File eXchange Protocol (FXP or FXSP) is a method of data transfer which uses FTP to transfer data from one remote server to another (inter-server) without routing this data through the client’s connection.

Or in other words, FTP to FTP transfers. This is really convenient if you have two remote systems and don’t want to have to pass the data through yourself as the slow proxy in the middle.

So I tested this out for myself – using an FTP set up on an EC2 instance, I set up AWS Transfer Family SFTP endpoint and attempted an FXP transfer between the two. So does AWS Transfer Family support FXP? Yes! I was able to connect and FXP my files across using FXP no problem.

Helping you to not be stupid

As we’ve seen often with S3, the fact you have the ability to control access permissions with a high degree of granularity doesn’t mean you’ll use them properly. Whilst AWS maintains the precepts of the Shared Responsibility Model, they’re also adding in more features to services to stop you being stupid.

Consequently you can deploy AWS Transfer Family as the plain, old, horribly insecure vanilla FTP – but only within a VPC. You can’t make it internet-facing and public by default.
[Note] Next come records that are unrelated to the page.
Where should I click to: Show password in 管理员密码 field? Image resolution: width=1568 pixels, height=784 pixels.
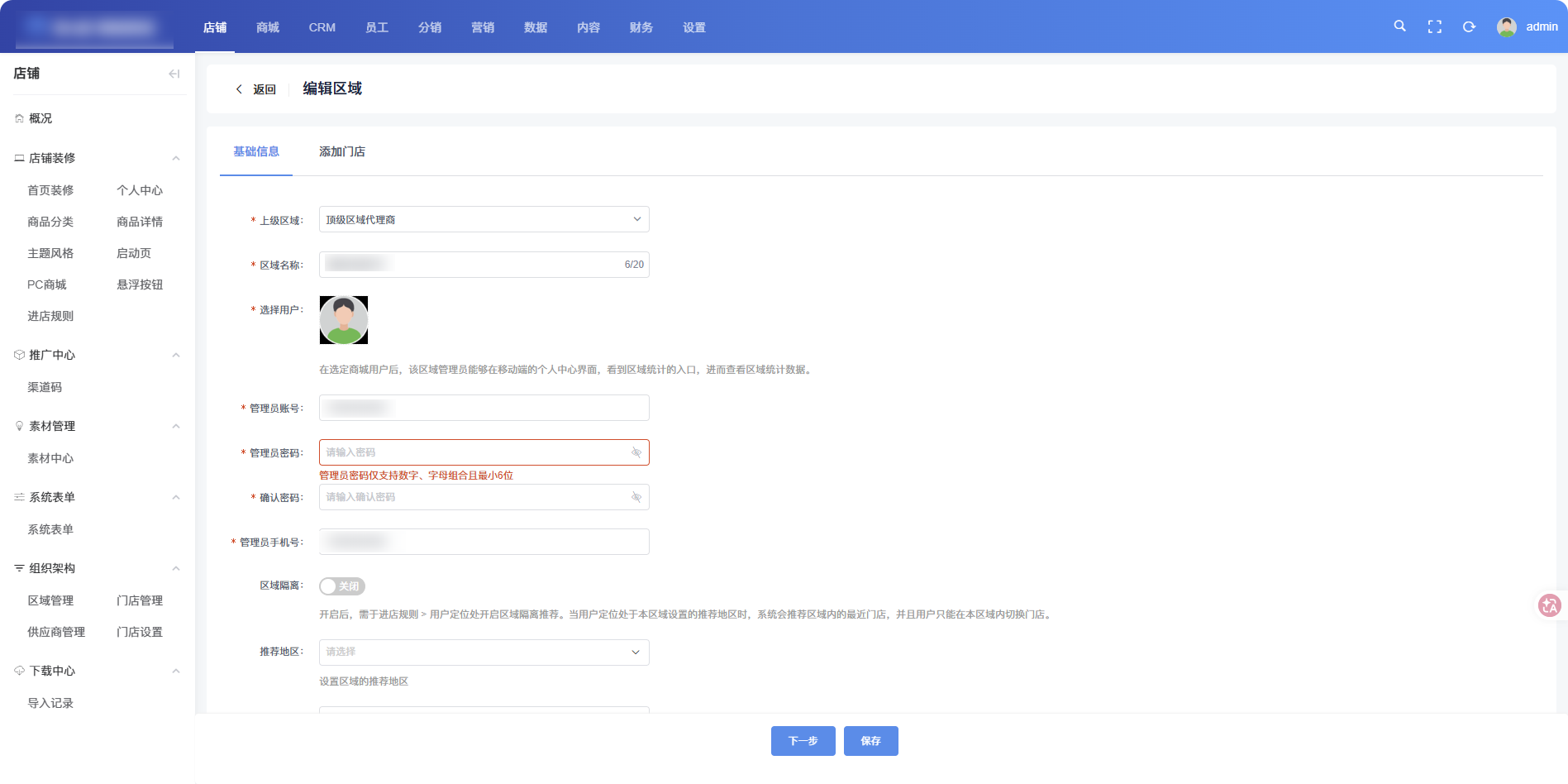pyautogui.click(x=636, y=452)
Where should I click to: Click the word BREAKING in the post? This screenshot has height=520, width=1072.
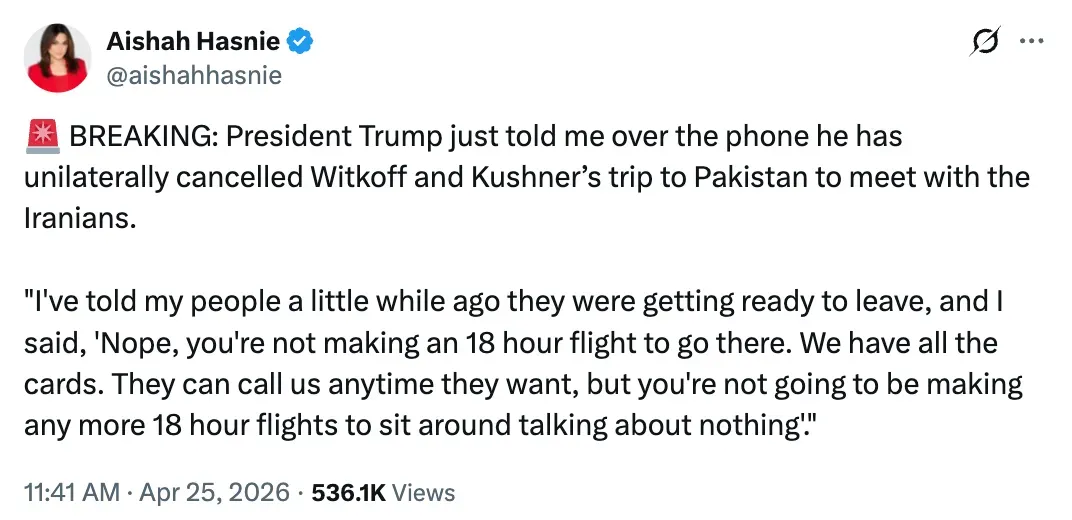coord(138,136)
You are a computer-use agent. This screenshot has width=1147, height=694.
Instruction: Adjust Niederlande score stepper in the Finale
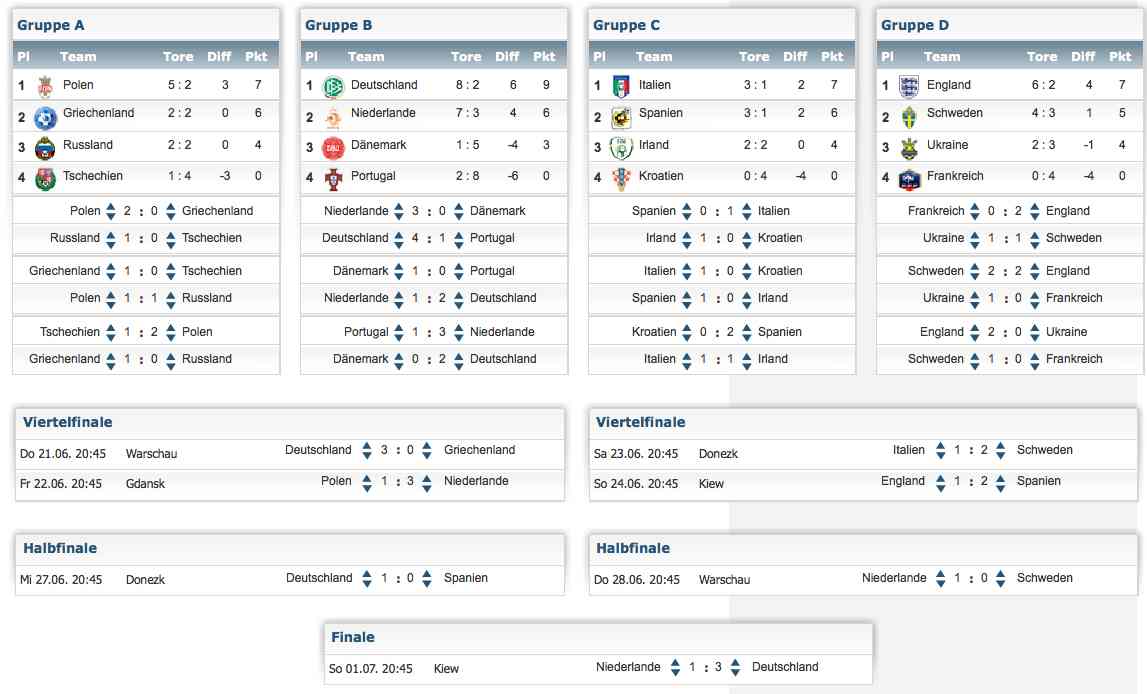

You can’t connect it to your Activity Directory identity provider (too insecure), and if you’re absolutely determined to expose it on the public internet you need to put a Network Load Balancer (NLB) in front of it.

Basically you’re not going to trip and do any of that by accident, but if you absolutely want to, you still can and the risks are shouted in your face at every step.

Summary

AWS Transfer Family is in line with most other AWS managed services. Nice features, nice integrations with the rest of the platform and other software. But like most managed offerings it’s going to cost you a pretty reasonable premium over rolling your own cheaper albeit less-elegant solution.

So you need to be sure your requirement is great enough to justify the running and transfer costs, particularly in consideration to the fact there’s no way to power the service down out of hours to save money as you would with EC2 – and that’s a grave disappointment. Hourly billing is also a tad regressive – we’re getting quite used to per-minute and per-second charging these days and this feels like an obvious improvement.

Have you used ATF for anything? If so I’d be interested in your comments below!

Top comments (3)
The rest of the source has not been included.